¿Hay bandas juveniles violentas en su ciudad?
SI
Como casi todo lo que nos viene de EE UU, desde los pantalones vaqueros hasta las hamburguesas, desde las discotecas hasta la ceremonia de los Oscar (perdón, quise decir Goya), las bandas son el impuesto imitativo con el que la metrópoli paga su admiración al nuevo imperio. En EEUU, las bandas callejeras son un fenómeno antiguo, documentado al menos desde mediados del XIX, y cuyo estudio dio pie a que Herbert Asbury publicara, en 1927, Gangs of New York. Escrita con la fuerza de un gran reportaje, el libro de Asbury se sostiene mejor que la película de Martin Scorsese, lastrada por un Leonardo Di Caprio tan inverosímil en el arrabal neoyorquino como en las calderas del Titanic. Si, tal y como cuenta Asbery, los primeros pandilleros eran poco menos que asesinos o, en el mejor de los casos, delincuentes violentos, con el tiempo, en los 50 y en los 60, las bandas empezaron a teñirse tanto del descontento y la rabia inútil de una juventud desencantada como de los conflictos raciales que sacudían el país de parte a parte. Nicholas Ray, con Rebelde sin causa, y Leonard Bernstein, con West Side Story, son quizá los testimonios culturales más claros de las dos caras del fenómeno.
Por desgracia, la realidad no es tan bella como la muestran la película o el musical. Los pandilleros juveniles ni eran tan guapos como James Dean ni cantaban arias tan hermosas. En mi barrio, San Blas, las bandas aterrizaron en los 70, junto con las drogas, las jeringuillas y la pornografía que nos dieron en lugar de libertad. A falta todavía de estudios sociológicos serios, de novelas que profundicen más allá de los rancios tópicos de la transición y de películas que enseñen la otra cara de la movida, prefiero fiarme de mis recuerdos. Y en mis recuerdos, que se remontan a los tres días de vacaciones por la muerte de Franco (en cierto modo, todavía duran), las bandas estuvieron siempre ahí, investidas de un confuso pero poderoso sentimiento de rebeldía adolescente, una ira sin causa conocida y un odio contra todo y contra todos que disfrazaba un pánico cerval al aislamiento.
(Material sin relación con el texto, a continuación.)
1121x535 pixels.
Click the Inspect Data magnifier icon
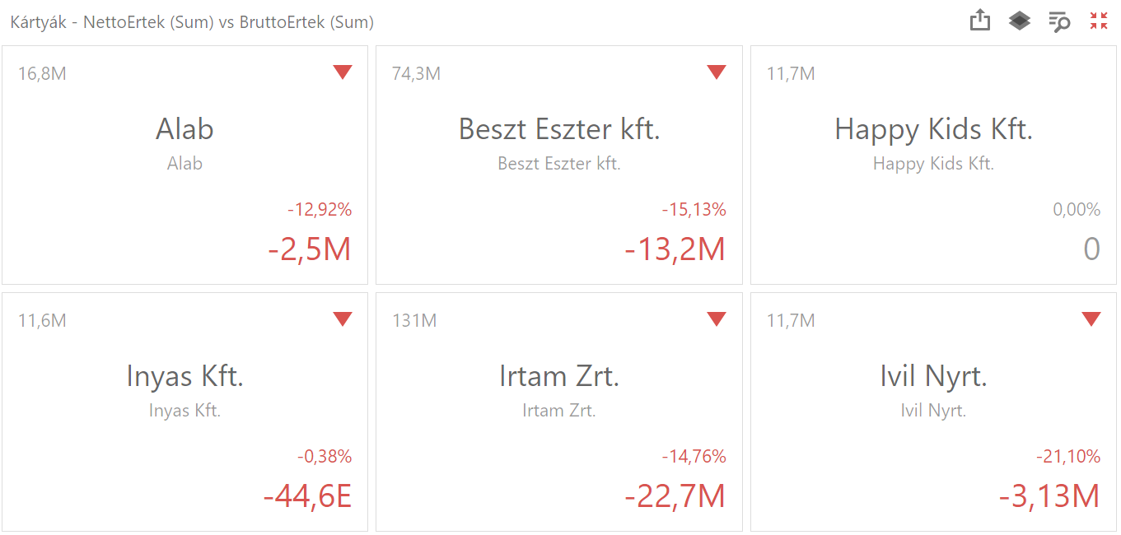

Los mismos instintos gregarios de protección, los mismos códigos importados de EEUU (melenas largas en los 70, cabezas rapadas y gorras viradas en el 2000) y las mismas divisas de destrucción, entre anárquicas y desesperadas, alientan a las bandas juveniles de hoy. La alarma ha saltado, y con razón, porque el elemento racista introduce otro factor de desequilibrio en la compleja etiología de estas manifestaciones. Que, dicho sea de paso, son cualquier cosa menos culturales (a no ser que admitamos que una puñalada también es arte). Pero ni siquiera el racismo es inédito: en mis tiempos, en San Blas, también había bandas de gitanos.
La violencia juvenil, como su propio nombre indica, es una enfermedad que se cura con la edad. Pero, mientras se les pasa el acné, esos rebaños de odio, esas jaurías de chavales que no encuentran su lugar en la pirámide social, seguirán ladrando, esgrimiendo la navaja y mostrando los dientes. El racismo casi siempre lleva un elemento clasista en su interior, tal vez porque los ricos no tienen raza sino linaje. Las bandas callejeras brotan en los barrios periféricos de las grandes ciudades, en los arrabales donde los alcaldes y los gobiernos jamás ponen el pie, en las circunvalaciones decoradas con frío y con chabolas. Alcorcón sólo ha sido un aviso, un síntoma de la fiebre que puede sobrevenir en una gran capital que ha arrinconado a sus parias transatlánticos, y que puede estallar en cualquier momento, como estallaron en París las barricadas y los fuegos primaverales.